Intramolecular Conversion of Pentaaquahydroperoxidochromium(III) Ion to Aqueous Chromium(V): Potential Source of Carcinogenic Forms of Chromium in Aerobic Organisms

The decomposition of the title compound (H2O)(5)CrOOH2+ (hereafter CraqOOH2+) in acidic aqueous solutions is kinetically complex and generates mixtures of products (Cr-aq(3+), HCrO4-, H2O2, and O-2). Relative yields of individual products vary greatly with reaction conditions and initial concentrations of CraqOOH2+. At pH 5.5 in the presence of O-2, the reaction was complete in less than a minute and generated chromate in about 70% yield. These findings, in addition to poor reproducibility of kinetic data, are indicative of the involvement of one or more reactive intermediates that consume additional amounts of CraqOOH2+ in post-rate-determining steps.

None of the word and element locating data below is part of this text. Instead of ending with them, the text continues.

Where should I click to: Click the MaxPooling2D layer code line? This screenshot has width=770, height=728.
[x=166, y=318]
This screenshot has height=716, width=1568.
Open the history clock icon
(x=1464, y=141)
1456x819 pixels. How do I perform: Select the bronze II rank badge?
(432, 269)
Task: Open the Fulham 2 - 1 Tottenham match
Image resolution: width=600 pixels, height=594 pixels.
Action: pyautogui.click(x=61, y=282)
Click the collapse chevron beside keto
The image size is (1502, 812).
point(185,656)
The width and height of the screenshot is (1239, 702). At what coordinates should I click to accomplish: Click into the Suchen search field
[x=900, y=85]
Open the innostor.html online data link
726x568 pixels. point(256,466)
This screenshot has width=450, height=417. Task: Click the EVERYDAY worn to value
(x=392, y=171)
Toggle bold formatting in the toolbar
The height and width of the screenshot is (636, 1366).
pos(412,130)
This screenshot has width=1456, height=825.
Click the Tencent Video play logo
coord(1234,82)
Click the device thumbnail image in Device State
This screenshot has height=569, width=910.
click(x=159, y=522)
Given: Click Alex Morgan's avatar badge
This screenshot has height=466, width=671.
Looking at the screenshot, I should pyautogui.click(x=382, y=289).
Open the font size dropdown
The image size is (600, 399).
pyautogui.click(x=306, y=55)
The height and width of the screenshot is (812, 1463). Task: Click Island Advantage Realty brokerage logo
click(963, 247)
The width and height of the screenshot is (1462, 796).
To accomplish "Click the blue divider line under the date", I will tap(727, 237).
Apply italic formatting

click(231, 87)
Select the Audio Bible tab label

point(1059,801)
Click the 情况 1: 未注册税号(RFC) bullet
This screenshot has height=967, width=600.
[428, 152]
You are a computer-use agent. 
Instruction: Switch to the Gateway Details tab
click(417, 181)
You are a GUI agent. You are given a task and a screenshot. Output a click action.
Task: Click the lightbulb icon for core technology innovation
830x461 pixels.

The kinetics were simplified in the presence of H2O2 or ABTS(2-), both of which are capable of scavenging strongly oxidizing intermediates. The measured rate constant in 0.10 M HClO4 at low O-2 concentrations (<= 0.03 mM) was independent of the concentration of the scavengers and was, within error, the same for ABTS(2-), k = 4.9 (+/-0.2) x 10(-4) s(-1), and H2O2, k = 5.3 (+/-0.7) x 10(-4) s(-1). At a constant ionic strength of 1.0 M, the reaction in the presence of either H2O2 or ABTS(2-) obeyed a two-term rate law, k(obs)/s(-1) = 6.7 (+/-0.7) x 10(-4) + 7.6 (+/-1.1) x 10(-4) [H+]. Both in the presence and absence of ABTS2- as the scavenger, the yields of H2O2 increased with increasing [H+]. These results are discussed in terms of a dual-pathway mechanism for the decay of CraqOOH2+. The H+-catalyzed path leads to the dissociation of H2O2 from Cr(III), while in the H+-independent reaction, CraqOOH2+ is transformed to Cr(V). Both scavengers rapidly remove Cr(V) and simplify both the kinetics and products.